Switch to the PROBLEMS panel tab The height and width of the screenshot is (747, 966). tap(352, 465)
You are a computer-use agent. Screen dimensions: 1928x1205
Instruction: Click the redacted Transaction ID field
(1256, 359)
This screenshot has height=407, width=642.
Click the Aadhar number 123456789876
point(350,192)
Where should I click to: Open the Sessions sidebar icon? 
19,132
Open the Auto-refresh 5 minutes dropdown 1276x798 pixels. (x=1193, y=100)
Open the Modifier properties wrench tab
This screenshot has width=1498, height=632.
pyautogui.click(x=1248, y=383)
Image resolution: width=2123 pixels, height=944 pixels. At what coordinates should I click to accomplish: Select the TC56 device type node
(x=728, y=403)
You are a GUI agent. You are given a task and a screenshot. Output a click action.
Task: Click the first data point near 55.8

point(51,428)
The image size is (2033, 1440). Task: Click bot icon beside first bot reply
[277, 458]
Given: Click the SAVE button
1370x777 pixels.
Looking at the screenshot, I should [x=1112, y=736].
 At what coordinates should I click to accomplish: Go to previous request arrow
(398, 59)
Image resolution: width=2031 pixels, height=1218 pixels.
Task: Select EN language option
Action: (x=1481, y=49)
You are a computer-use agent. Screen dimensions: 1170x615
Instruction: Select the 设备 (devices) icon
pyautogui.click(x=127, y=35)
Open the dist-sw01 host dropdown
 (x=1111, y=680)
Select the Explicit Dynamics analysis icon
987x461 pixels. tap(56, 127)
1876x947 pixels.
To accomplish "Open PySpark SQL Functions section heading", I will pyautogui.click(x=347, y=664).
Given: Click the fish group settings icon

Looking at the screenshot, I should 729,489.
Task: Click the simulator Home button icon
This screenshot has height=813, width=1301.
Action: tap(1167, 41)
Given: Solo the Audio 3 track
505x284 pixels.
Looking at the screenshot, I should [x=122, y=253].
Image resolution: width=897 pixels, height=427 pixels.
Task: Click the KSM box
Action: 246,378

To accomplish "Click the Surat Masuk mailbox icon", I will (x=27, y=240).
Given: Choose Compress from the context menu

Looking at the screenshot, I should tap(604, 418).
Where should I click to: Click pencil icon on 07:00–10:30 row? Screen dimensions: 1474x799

- Your task -
All lines above in which the word "computer" occurs should be identified and copied.

- Reply to the exercise -
You are a computer-use agent. Screen dimensions: 1928x1205
You are a computer-use agent. Screen dimensions: 1170x615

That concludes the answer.